In that article, BuzzFeed reporters Anthony Cormier and Jason Leopold cited SARs filed against Rob Goldstone, an associate of the Agalarovs, the Russian family who sought the Trump Tower tryst. Goldstone, a music publicist by trade, contacted Donald Trump Jr. to arrange the meeting, which is now part of the special counsel’s investigation into possible collusion between the Trump campaign and Russian government.

BuzzFeed reported that after Goldstone was identified last year as the middle man for the meeting, his banks flagged payments that he received from the Agalarovs.

Reached for comment on Wednesday, Goldstone called the Treasury officials’ leaks “outrageous.”

“I was someone whose personal and private regular banking details were leaked to BuzzFeed, in order to create a salacious story,” Goldstone told The Daily Caller News Foundation.

“Not only is it outrageous that this information was apparently leaked out of the Treasury Department, but BuzzFeed showed a complete disregard for the privacy laws in making personal transaction details public.”

“They are an example of the worst kind of sensational so-called investigative journalism,” he continued, saying that he is considering taking legal action.

BuzzFeed also reported on FinCEN documents related to Peter Smith, a now-deceased Republican political operative who searched for Hillary Clinton’s deleted State Department emails during the 2016 presidential campaign.

According to the government complaint, which was filed in federal court in Manhattan, Edwards first met one of the reporters who wrote the BuzzFeed articles in July 2017. She began sharing “thousands” of banking records in October 2017, usually through encrypted messaging platforms.

She took photographs of some of the reports and sent them to the BuzzFeed reporter through encrypted messaging systems.

Prosecutors say that when questioned by investigators on Wednesday, Edwards “confessed that she had provided SARs to Reporter-1 via an encrypted application, though falsely denied knowing that Reporter-1 intended to or did publish that information through the News Organization.”

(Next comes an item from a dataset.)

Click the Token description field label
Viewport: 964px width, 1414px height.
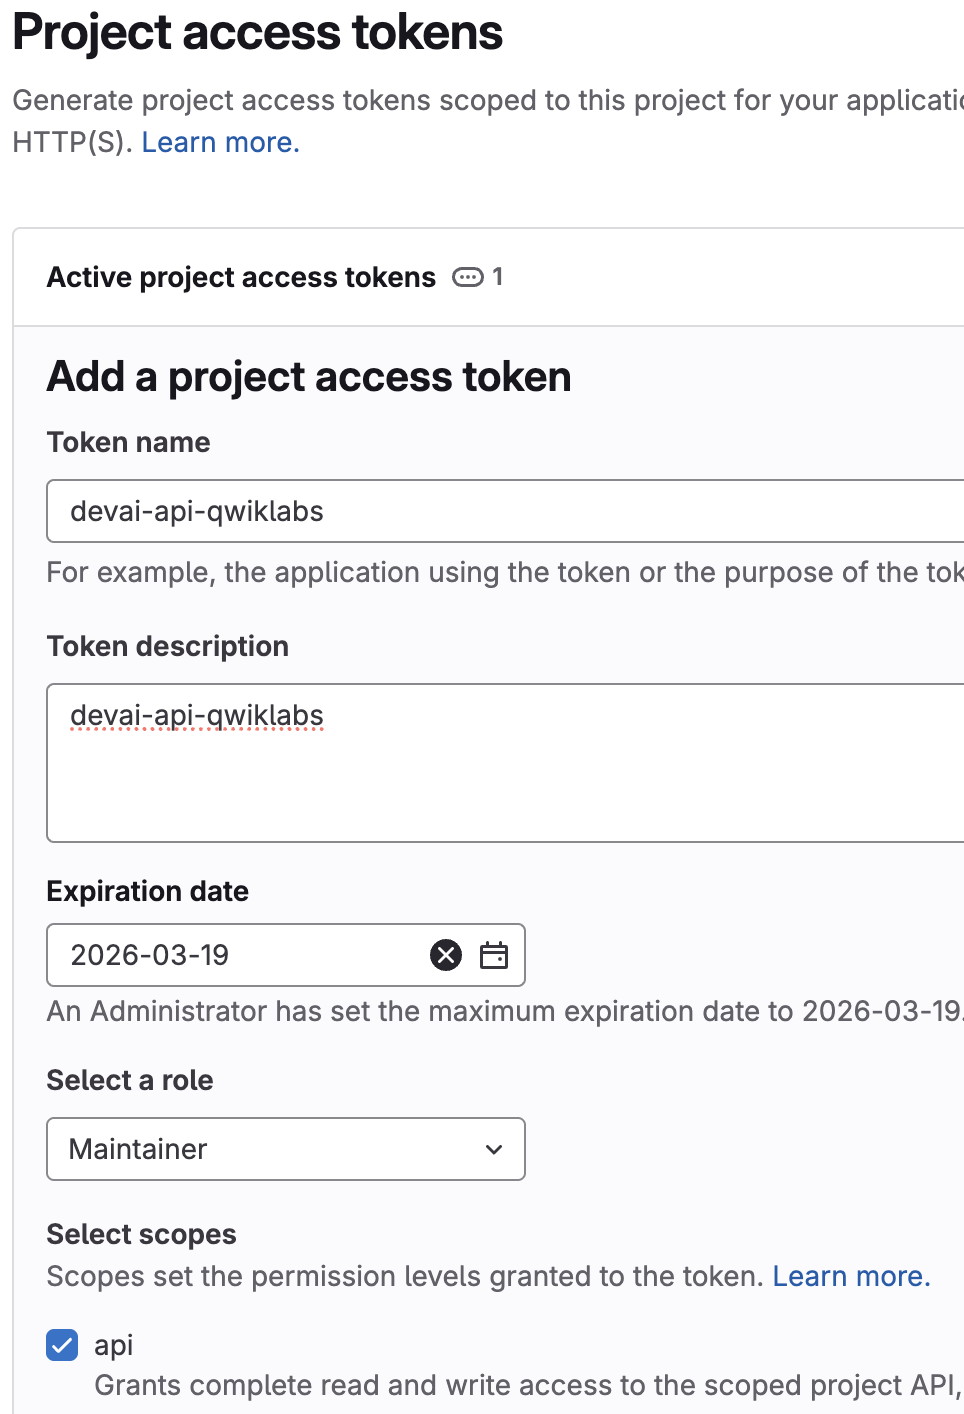pyautogui.click(x=167, y=646)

The government complaint also suggests that Edwards obtained some of the documents at the request of the BuzzFeed reporter, who is not identified in the complaint.

Prosecutors pointed to a text message exchange from last month in which Edwards appeared to search for records related to Prevezon, a Russian company under investigation by the Justice Department.

“EDWARDS was explaining that she had performed searches of FinCEN records relating to Prevezon, at Reporter-1’s request, in order to supply SAR information for the October 2018 Article,” the government complaint reads.

BuzzFeed published a report about Prevezon on Monday. A spokesman for the outlet declined comment.